Let me tell you the story of an outbreak that could have happened, and didn't.
A year ago, a mother traveled to the Democratic Republic of the Congo with the body of her son, who had died suddenly in rural Uganda. She came in contact with many people in her travels and at the funeral.
She soon died, as did the man who helped transport her and the body of her son.
What could have gone on to become a major outbreak, killing many people, was stopped because health officials acted quickly.
Workers in Uganda, trained by the Centers for Disease Control and Prevention, contacted staff at the local plague laboratory. Using a rapid dipstick test, the lab quickly determined that the cause of death was pneumonic plague, one of the world's most deadly diseases.
Within 12 hours, preventive medicine was provided to more than 130 people who had come in contact with the family. The number of deaths was stopped at three.
A blind spot anywhere is a risk to us everywhere
Keeping people safe is the role of public health agencies such as the CDC -- a role that becomes even more important every day. We are all connected by the air we breathe, the water we drink and the food we eat, and the next outbreak may be just a plane ride away.
The world faces a perfect storm of vulnerability. On average, we identify one previously unknown microbe each year. We're also finding that more and more infections are showing resistance to all available drugs. And the threat exists that sometime, somewhere, someone will unleash a deadly, genetically modified microbe for which we may have no warning and little preparation.
Since we can't predict where or when the next outbreak will happen, we have to be vigilant at all times.
For example, nothing has the potential to kill more people than influenza. A strain such as H7N9 could create a pandemic. When something with that much potential to cause widespread harm emerges, we must identify it in hours or days, not weeks or months. H7N9 doesn't yet spread from person to person, and it may never. But when it comes to new infectious diseases, the question is not whether, but when and where.
One of the most serious health issues facing us today is the fact that our antibiotic drugs don't work as well as they used to -- or at all -- against a growing number of infections. We risk a future where simple infections can turn deadly.
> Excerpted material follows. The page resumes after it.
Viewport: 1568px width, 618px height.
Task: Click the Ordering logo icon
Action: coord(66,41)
For a few bacteria, we're already there. CRE, carbapenem-resistant Enterobacteriaceae, is a nightmare strain of bacteria that can resist all antibiotics, kill a high proportion of the people it infects and spread readily.
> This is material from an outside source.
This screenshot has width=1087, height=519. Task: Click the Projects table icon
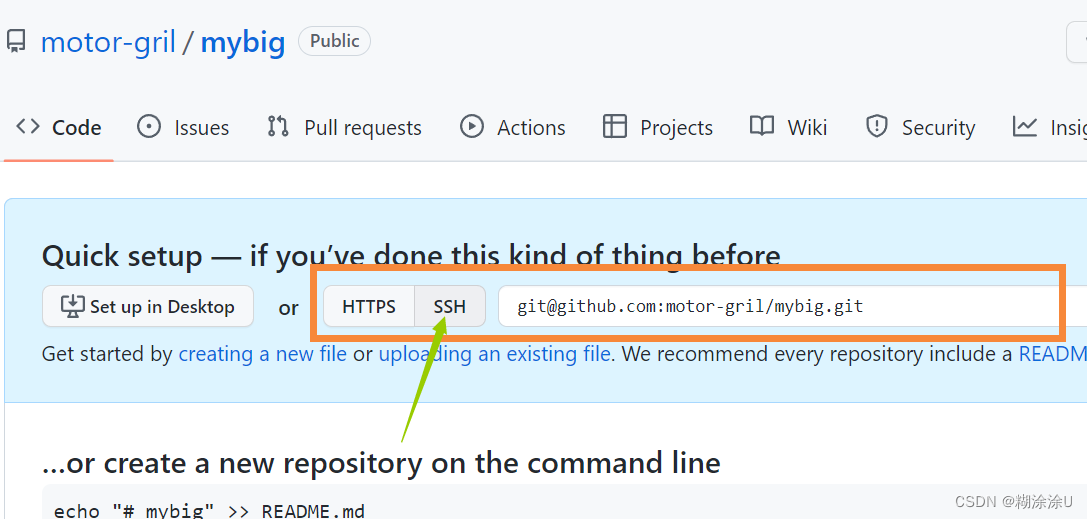[615, 127]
We still have time to close the door on antibiotic resistance, but it means public health must collaborate with clinical medicine, both in the United States and around the world. That's a key challenge for the next decade in many aspects of global health.
Find. Stop. Prevent.
This is what it takes to save lives and protect people.
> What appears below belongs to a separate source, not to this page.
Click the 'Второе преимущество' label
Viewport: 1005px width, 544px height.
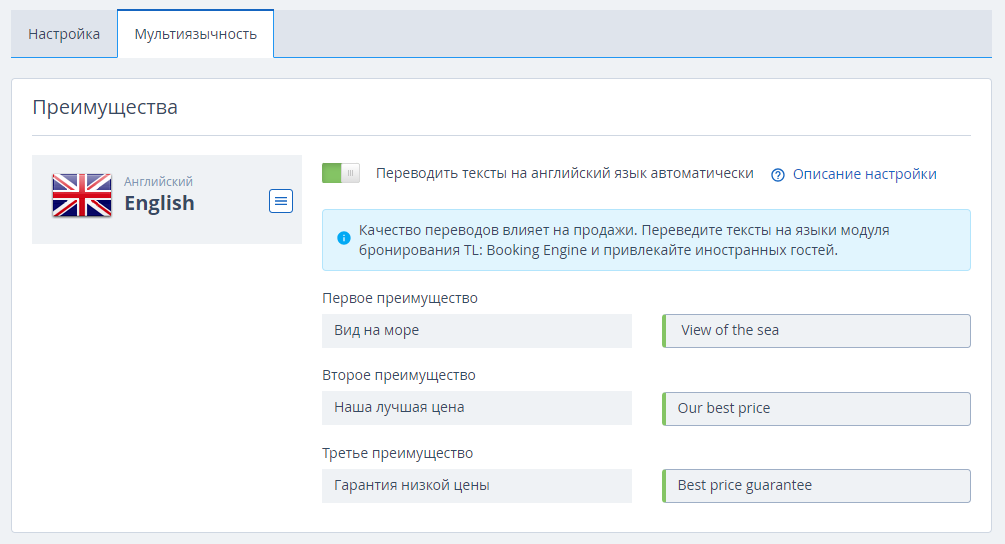pos(399,375)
The steps are clear: Find out what's harming people, figure out how to stop these harms, put programs in place to protect people by preventing these harms -- and then monitor to see if the programs are working.
CDC has staff in every state of the United States and in more than 60 countries around the world. Our experts are passionate about their work and are committed to saving as many lives as possible.
But you can do your part too. We can all help by not demanding antibiotics from our doctors and by taking antibiotics only and exactly as prescribed. Get smart and know when antibiotics do or don't work.
If you or a loved one is receiving care at a medical facility, ask what they are doing to prevent drug resistance. Also, ask your doctors what they are doing to protect you or your loved one from infection.